The semantics of response from the AWS Lambda function are expected to be same as that of the batched payload received.
Each JSON entry from the response is separately logged into configured Kafka response topic.
Note that in async
mode, the connector cannot log the response.
Response Schema¶
If configured, each JSON entry from the AWS Lambda response is converted to a Kafka record and written to configured Kafka response topic.
The key has the following schema:
Field | Schema | Description |
---|---|---|
topic | String | The topic from which records were pulled to create the input payload for the lambda function. |
partition | INT32 | The partition from which records were pulled to create the input payload for this lambda execution. |
offset | INT64 | The offset of the input record. This can be used to determine the payload that was sent to lambda. |
The value is obtained by extracting the payload
from the JSON entry.
Error Handling¶
The AWS Lambda sink connector can encounter the following types of errors:
- Transient errors such as network timeouts or errors because of rate limiting.
- Configuration errors such as an incorrect lambda function name or access related issues.
- Errors encountered during execution of the lambda function. These errors are further classified as handled or unhandled.
The AWS Lambda sink connector automatically handles transient errors such as network timeouts. The connector relies on the AWS Lambda SDK to perform retries.
In case of configuration errors, the connector does not retry. Instead, it throws a ConnectException
and stops the task.
In case of errors encountered during execution of the lambda function, the behavior of the connector depends
on the configuration parameters aws.lambda.invocation.type
and behavior.on.error
.
aws.lambda.invocation.type | behavior.on.error | Error Handling |
---|---|---|
async | In asynchronous mode, the connector relies on AWS Lambda to perform retries and error handling. AWS Lambda retries the function twice (i.e. total 3 attempts), after which it discards the event. You should configure a dead letter queue. if you want to track the input events that failed. | |
sync | fail | fail is the default mode. The connector stops processing records for that TopicPartition. Records for other TopicPartitions will continue to process. |
sync | log | The connector will log the error message and continue processing the next batch of records. If aws.lambda.error.topic is configured, the error is stored in the Kafka topic. Otherwise, it is logged to the error stream and can be viewed in the connect logs. |
Logging Errors to Kafka topic¶
The connector can optionally log errors to a Kafka topic. To enable error logging, you must have the following configuration:
aws.lambda.invocation.type=sync
behavior.on.error=log
aws.lambda.error.topic=<Required Configuration>
aws.lambda.error.bootstrap.servers=<Required Configuration>
aws.lambda.error.client.id=lambda-error-producer
# You can add any other producer properties with the prefix aws.lambda.error.
Error Schema¶
If configured, the response from AWS Lambda is converted to a record and written to Kafka.

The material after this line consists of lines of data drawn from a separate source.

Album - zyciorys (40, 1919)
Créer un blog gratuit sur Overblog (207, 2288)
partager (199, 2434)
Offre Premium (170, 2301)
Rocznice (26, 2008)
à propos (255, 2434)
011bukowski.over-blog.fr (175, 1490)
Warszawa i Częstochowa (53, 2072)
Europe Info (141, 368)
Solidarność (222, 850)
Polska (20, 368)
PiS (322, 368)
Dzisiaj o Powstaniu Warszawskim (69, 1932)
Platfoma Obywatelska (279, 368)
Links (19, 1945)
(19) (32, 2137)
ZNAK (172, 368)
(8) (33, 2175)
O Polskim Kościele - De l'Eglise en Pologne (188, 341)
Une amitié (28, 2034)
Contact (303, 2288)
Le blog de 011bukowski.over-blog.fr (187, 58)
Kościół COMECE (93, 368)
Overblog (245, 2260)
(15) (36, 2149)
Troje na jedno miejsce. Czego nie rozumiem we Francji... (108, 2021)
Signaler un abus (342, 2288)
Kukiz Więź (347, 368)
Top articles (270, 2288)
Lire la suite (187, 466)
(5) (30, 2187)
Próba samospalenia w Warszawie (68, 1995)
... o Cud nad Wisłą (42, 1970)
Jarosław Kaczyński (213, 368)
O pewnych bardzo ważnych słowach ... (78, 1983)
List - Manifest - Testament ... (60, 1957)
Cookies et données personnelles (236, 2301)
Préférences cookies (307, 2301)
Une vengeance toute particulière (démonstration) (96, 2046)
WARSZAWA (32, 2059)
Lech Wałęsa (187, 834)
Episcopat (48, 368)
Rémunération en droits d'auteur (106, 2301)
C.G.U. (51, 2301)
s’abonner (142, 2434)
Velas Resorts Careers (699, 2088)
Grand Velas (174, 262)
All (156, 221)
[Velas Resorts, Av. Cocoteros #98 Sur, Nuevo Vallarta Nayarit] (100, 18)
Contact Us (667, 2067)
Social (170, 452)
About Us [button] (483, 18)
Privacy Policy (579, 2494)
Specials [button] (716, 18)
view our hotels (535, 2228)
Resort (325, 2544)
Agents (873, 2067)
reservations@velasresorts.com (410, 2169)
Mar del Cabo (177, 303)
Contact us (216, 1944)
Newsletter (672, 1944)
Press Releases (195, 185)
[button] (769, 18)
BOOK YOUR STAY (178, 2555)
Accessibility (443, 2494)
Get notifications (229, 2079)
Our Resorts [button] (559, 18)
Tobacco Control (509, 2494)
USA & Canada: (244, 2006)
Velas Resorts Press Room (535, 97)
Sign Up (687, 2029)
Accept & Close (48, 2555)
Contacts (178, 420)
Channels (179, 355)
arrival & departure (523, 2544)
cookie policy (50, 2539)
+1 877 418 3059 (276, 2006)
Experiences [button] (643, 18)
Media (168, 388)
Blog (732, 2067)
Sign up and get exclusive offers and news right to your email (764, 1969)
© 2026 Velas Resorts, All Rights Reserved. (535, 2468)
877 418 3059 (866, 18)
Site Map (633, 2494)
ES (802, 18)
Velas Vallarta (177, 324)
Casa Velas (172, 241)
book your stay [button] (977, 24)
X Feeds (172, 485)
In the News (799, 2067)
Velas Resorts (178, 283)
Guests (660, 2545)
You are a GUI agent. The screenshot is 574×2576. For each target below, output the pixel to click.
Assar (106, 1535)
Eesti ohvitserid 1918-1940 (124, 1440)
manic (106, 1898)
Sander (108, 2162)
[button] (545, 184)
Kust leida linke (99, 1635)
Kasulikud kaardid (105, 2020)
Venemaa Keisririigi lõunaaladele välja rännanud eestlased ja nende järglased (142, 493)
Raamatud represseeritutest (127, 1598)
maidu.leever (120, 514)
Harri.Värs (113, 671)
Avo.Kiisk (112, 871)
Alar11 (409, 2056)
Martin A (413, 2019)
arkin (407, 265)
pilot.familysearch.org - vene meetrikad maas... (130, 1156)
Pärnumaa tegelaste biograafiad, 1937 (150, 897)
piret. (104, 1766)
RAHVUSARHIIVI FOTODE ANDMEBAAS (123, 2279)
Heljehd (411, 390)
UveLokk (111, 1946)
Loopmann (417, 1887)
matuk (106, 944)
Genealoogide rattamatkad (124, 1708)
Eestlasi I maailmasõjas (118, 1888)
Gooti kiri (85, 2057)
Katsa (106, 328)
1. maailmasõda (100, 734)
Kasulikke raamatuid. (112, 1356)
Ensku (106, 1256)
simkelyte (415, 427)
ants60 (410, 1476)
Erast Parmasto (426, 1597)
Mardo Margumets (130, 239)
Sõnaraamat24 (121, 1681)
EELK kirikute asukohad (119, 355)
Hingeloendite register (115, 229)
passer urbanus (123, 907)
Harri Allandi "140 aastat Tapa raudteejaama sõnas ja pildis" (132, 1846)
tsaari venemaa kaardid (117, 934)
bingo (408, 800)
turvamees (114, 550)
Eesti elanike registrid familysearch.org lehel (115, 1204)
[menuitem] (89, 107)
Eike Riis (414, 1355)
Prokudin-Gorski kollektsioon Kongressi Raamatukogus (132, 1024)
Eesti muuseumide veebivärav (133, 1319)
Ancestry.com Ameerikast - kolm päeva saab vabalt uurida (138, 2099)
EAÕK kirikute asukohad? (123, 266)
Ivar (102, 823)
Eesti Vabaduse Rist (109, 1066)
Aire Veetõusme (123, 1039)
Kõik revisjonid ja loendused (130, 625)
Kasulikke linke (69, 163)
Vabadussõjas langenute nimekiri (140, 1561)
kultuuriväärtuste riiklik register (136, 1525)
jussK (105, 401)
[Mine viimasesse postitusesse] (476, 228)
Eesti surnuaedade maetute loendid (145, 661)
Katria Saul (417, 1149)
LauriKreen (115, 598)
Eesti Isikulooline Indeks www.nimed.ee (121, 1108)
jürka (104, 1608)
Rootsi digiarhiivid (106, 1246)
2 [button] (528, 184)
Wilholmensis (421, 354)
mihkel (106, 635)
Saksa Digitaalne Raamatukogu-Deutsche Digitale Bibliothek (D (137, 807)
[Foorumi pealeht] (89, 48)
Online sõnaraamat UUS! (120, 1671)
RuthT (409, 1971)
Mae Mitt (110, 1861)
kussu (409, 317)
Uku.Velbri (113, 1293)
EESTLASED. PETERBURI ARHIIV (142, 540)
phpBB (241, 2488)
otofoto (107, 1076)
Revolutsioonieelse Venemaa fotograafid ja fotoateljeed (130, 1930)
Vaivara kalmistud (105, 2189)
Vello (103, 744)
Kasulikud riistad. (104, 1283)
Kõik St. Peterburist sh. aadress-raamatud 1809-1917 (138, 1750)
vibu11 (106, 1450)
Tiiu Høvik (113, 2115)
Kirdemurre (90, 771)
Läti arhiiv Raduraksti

The key has the following schema:
Field | Schema | Description |
---|---|---|
topic | String | The topic from which records were pulled to create the input payload for the lambda function. |
partition | INT32 | The partition from which records were pulled to create the input payload for this lambda execution. |
startOffset | INT64 | The starting offset (inclusive) of the input records. This can be used to determine the payload that was sent to lambda. |
endOffset | INT64 | The ending offset (exclusive) of the input records. This can be used to determine the payload that was sent to lambda. |
The value has the following schema:
Field | Schema | Description |
---|---|---|
functionName | String | The AWS Lambda function that had an error. |
inputPayload | Optional String | The input JSON that was provided to the lambda function |
statusCode | INT32 | Same as response schema |
functionError | Optional String | Same as response schema, but guaranteed to be non-null. |
logResult | Optional String | Same as response schema. |
payload | Optional String | A JSON string describing the error. Typically, this includes the stack trace and other details identifying the problem. |
executedVersion | Optional String | Same as response schema. |